**WHAT IS NEEDED**
Exactly as written, print each of the entries.

[Stored data entries]
- Opening Delimiter -

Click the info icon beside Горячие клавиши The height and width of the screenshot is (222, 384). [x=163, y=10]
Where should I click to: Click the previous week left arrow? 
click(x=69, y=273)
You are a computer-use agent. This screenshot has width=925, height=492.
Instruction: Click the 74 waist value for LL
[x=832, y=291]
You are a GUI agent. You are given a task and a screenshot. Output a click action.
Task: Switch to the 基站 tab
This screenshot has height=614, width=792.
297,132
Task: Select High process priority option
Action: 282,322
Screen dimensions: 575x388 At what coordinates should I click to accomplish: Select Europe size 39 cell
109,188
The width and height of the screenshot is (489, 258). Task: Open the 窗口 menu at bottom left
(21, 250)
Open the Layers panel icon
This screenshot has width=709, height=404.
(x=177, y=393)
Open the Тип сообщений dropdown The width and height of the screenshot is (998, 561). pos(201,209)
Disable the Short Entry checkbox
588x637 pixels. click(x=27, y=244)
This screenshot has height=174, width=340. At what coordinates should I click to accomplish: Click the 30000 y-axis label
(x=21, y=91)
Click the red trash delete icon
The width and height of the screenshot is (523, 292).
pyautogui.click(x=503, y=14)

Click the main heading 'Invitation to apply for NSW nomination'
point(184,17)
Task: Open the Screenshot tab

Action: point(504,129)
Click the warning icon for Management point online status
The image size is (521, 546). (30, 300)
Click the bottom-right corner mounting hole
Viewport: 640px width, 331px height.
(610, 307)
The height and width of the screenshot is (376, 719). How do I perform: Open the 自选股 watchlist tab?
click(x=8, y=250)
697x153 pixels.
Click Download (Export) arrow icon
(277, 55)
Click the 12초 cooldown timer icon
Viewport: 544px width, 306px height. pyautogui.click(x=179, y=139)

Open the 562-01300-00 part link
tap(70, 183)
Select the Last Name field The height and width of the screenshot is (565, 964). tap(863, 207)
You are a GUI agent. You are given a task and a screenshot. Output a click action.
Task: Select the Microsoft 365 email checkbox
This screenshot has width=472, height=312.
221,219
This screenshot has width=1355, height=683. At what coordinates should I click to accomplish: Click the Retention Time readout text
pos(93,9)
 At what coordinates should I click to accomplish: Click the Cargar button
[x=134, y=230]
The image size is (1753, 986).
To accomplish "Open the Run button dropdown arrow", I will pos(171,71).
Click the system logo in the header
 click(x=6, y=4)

- Closing Delimiter -

**SOLUTION TO THIS PROBLEM**
Click the info icon beside Горячие клавиши The height and width of the screenshot is (222, 384). [x=163, y=10]
Where should I click to: Click the previous week left arrow? 
click(x=69, y=273)
You are a computer-use agent. This screenshot has width=925, height=492.
Instruction: Click the 74 waist value for LL
[x=832, y=291]
You are a GUI agent. You are given a task and a screenshot. Output a click action.
Task: Switch to the 基站 tab
This screenshot has height=614, width=792.
297,132
Task: Select High process priority option
Action: 282,322
Screen dimensions: 575x388 At what coordinates should I click to accomplish: Select Europe size 39 cell
109,188
The width and height of the screenshot is (489, 258). Task: Open the 窗口 menu at bottom left
(21, 250)
Open the Layers panel icon
This screenshot has width=709, height=404.
(x=177, y=393)
Open the Тип сообщений dropdown The width and height of the screenshot is (998, 561). pos(201,209)
Disable the Short Entry checkbox
588x637 pixels. click(x=27, y=244)
This screenshot has height=174, width=340. At what coordinates should I click to accomplish: Click the 30000 y-axis label
(x=21, y=91)
Click the red trash delete icon
The width and height of the screenshot is (523, 292).
pyautogui.click(x=503, y=14)

Click the main heading 'Invitation to apply for NSW nomination'
point(184,17)
Task: Open the Screenshot tab

Action: point(504,129)
Click the warning icon for Management point online status
The image size is (521, 546). (30, 300)
Click the bottom-right corner mounting hole
Viewport: 640px width, 331px height.
(610, 307)
The height and width of the screenshot is (376, 719). How do I perform: Open the 自选股 watchlist tab?
click(x=8, y=250)
697x153 pixels.
Click Download (Export) arrow icon
(277, 55)
Click the 12초 cooldown timer icon
Viewport: 544px width, 306px height. pyautogui.click(x=179, y=139)

Open the 562-01300-00 part link
tap(70, 183)
Select the Last Name field The height and width of the screenshot is (565, 964). tap(863, 207)
You are a GUI agent. You are given a task and a screenshot. Output a click action.
Task: Select the Microsoft 365 email checkbox
This screenshot has width=472, height=312.
221,219
This screenshot has width=1355, height=683. At what coordinates should I click to accomplish: Click the Retention Time readout text
pos(93,9)
 At what coordinates should I click to accomplish: Click the Cargar button
[x=134, y=230]
The image size is (1753, 986).
To accomplish "Open the Run button dropdown arrow", I will pos(171,71).
Click the system logo in the header
 click(x=6, y=4)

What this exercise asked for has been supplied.